Poche settimane fa, in quattro città della Russia sono stati aperti i primi centri per il rilascio delle tessere del tifoso dei Campionati del mondo di calcio 2018.   

“Lo scopo del progetto è rendere confortevole al massimo l’esperienza dello spettatore nella partecipazione a questo genere di competizione, liberando i partecipanti alle partite da controlli supplementari. Andare allo stadio senza tessera del tifoso sarà impossibile sia per un russo, sia per un cittadino straniero. In ogni caso la dovranno fare”, ha detto il ministro delle telecomunicazioni Nikolaj Nikiforov ai giornalisti a San Pietroburgo.
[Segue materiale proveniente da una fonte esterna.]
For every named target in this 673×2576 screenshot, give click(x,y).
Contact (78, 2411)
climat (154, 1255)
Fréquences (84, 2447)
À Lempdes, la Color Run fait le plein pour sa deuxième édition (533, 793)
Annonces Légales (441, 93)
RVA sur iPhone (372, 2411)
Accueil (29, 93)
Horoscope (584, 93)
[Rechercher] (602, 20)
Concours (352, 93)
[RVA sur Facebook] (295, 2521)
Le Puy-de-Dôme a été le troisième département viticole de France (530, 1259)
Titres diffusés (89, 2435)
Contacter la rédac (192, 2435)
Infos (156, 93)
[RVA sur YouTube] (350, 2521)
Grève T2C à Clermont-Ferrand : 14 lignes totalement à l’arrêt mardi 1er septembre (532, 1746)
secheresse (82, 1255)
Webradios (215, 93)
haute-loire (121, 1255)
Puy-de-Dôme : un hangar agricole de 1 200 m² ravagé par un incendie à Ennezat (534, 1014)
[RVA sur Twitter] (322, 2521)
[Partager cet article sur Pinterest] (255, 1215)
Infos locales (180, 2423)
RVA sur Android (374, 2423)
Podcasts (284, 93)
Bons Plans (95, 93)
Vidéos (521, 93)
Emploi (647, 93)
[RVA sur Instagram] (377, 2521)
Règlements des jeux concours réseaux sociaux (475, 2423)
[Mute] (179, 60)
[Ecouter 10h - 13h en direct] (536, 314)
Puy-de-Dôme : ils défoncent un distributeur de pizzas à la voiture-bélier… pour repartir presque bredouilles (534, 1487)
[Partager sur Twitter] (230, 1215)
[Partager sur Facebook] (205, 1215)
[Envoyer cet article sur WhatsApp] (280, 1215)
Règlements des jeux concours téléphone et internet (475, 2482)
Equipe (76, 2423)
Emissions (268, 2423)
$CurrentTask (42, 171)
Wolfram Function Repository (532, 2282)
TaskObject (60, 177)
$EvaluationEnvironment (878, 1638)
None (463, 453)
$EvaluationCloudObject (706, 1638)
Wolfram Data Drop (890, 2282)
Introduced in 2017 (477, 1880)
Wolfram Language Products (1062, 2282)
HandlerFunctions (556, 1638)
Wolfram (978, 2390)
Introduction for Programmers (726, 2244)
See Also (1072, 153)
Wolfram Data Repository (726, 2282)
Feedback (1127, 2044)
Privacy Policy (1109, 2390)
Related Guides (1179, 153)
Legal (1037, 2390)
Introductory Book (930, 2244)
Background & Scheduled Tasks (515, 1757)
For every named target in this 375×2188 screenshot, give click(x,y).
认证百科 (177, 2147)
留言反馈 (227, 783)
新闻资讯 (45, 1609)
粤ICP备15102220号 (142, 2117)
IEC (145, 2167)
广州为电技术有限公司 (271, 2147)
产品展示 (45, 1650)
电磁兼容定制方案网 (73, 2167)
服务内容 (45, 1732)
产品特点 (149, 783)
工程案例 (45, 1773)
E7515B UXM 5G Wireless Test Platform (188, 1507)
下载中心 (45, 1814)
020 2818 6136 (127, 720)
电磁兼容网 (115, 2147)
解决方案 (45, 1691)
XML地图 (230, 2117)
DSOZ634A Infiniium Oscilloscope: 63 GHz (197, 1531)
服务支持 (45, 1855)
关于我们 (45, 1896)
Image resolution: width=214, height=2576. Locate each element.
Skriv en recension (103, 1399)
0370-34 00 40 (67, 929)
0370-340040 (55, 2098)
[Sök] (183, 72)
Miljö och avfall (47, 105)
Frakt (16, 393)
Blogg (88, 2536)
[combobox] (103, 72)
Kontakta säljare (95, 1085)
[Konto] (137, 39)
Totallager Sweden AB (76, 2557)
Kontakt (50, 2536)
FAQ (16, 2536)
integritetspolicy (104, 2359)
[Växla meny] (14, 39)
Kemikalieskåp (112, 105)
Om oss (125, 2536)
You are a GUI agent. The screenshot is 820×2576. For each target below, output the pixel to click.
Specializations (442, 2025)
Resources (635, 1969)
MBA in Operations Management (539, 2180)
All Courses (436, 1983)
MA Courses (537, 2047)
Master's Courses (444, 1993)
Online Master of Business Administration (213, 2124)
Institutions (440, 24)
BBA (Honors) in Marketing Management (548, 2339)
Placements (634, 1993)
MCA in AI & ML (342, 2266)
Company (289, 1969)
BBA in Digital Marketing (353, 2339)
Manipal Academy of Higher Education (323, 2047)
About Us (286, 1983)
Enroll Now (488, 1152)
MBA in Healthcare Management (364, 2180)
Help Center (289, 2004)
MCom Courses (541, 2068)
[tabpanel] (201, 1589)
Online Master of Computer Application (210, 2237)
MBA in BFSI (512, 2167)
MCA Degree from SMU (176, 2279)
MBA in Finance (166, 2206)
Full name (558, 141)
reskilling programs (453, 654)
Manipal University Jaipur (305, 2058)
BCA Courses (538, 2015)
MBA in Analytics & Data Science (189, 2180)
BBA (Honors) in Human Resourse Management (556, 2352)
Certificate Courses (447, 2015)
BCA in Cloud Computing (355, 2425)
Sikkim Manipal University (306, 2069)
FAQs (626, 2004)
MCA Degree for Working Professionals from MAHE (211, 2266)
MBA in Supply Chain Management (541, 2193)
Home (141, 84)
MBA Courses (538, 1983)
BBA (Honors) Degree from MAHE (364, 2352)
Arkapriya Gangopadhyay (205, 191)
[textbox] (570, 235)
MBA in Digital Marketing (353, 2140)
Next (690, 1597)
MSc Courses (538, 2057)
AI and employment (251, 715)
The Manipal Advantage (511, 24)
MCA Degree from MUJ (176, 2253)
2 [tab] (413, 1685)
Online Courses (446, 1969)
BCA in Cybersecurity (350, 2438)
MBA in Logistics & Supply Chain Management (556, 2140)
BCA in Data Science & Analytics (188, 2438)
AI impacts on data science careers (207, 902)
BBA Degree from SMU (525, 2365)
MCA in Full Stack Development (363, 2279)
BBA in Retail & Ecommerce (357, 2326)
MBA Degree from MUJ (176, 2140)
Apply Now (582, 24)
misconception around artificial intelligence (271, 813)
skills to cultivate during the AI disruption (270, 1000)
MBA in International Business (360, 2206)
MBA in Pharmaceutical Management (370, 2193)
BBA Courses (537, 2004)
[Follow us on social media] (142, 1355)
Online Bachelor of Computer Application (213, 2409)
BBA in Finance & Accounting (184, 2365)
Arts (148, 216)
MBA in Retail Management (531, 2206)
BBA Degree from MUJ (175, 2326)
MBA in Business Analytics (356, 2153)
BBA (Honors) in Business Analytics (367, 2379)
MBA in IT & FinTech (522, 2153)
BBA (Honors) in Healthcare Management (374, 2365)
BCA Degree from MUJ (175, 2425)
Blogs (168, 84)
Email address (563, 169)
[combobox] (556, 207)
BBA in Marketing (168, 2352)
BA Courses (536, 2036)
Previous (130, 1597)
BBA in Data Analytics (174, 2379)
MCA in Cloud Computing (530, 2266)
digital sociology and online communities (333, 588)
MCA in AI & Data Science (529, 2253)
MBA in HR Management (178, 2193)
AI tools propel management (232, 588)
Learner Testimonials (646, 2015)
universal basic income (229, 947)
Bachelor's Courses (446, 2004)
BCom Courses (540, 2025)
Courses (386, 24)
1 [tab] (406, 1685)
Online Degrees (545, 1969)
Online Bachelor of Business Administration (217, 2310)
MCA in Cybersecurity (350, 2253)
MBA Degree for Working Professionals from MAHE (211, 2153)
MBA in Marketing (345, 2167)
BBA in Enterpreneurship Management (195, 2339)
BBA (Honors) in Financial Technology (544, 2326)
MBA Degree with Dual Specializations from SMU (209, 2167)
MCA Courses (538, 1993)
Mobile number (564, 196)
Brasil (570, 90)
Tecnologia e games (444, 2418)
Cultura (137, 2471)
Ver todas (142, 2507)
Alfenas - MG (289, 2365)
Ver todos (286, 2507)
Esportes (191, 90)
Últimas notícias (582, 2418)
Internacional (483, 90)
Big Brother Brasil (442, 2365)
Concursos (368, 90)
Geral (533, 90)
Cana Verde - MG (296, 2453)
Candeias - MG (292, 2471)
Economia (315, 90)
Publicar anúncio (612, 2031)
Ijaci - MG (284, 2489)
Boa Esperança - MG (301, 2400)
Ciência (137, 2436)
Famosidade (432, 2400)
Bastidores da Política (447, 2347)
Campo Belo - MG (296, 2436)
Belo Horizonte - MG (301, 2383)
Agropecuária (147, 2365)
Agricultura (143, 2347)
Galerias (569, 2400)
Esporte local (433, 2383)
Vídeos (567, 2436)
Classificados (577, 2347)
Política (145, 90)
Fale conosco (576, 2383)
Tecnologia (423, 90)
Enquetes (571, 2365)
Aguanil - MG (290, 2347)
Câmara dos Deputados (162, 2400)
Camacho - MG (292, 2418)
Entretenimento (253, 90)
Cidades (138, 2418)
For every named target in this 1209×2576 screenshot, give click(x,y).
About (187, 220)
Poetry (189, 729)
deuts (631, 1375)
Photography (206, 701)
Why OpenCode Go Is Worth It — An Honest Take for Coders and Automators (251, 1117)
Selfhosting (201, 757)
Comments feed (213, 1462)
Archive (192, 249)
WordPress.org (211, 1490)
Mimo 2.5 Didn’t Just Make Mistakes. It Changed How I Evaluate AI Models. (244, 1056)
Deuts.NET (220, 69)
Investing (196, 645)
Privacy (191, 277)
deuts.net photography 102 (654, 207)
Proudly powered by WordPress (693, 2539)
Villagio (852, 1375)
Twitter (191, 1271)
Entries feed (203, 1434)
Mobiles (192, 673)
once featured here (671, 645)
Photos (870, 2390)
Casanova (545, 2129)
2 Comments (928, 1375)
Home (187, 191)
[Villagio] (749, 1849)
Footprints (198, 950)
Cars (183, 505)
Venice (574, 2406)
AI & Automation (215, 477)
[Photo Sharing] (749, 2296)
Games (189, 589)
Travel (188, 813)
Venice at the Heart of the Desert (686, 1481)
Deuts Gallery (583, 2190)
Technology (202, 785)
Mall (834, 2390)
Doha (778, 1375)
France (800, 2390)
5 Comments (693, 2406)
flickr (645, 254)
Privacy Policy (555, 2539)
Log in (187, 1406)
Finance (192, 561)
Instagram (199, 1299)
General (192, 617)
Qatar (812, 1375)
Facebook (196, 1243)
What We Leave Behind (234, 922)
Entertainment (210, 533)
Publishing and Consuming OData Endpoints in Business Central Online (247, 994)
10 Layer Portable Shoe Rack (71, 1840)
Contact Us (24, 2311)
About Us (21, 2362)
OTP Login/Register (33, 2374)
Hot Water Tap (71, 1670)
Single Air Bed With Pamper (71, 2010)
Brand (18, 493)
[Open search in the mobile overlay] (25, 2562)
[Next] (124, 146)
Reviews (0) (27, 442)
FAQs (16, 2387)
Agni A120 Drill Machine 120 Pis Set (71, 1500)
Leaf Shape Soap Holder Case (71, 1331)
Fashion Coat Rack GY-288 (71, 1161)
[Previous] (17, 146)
Si inizierà il rilascio delle prime tessere del tifoso a febbraio 2017.

A Soči il punto di rilascio è stato aperto nel centro commerciale “MoreMoll”. Ogni giorno dalle 10 alle 20 (ora di Mosca) i tifosi che hanno già acquistato i biglietti per la partita, possono fare la richiesta di registrazione del documento.   

Anche a Soči già procede la registrazione per ricevere il FAN ID per la competizione della FIFA Confederation’s Cup 2017. Il FAN ID assolve subito ad alcuni compiti, tra cui il principale è quello di garantire il massimo comfort e comodità a tutti i partecipanti e spettatori durante il passaggio delle procedure di sicurezza, e servirà anche come lasciapassare per lo stadio.  

“Il documento è nominale, si fa un’unica volta per ogni spettatore delle gare per la FIFA Confederation’s Cup 2017 e ha valore per tutte le sue manifestazioni. Per i cittadini stranieri e le persone senza cittadinanza, il FAN ID dà diritto all’ingresso senza visto a partire da dieci giorni prima della partita inaugurale di FIFA Confederation’s Cup 2017 ed entro e non oltre dieci giorni dopo l’ultima partita”, ha detto a “Interfax-Iug” un rappresentante dell’ufficio stampa dell’amministrazione di Soči.  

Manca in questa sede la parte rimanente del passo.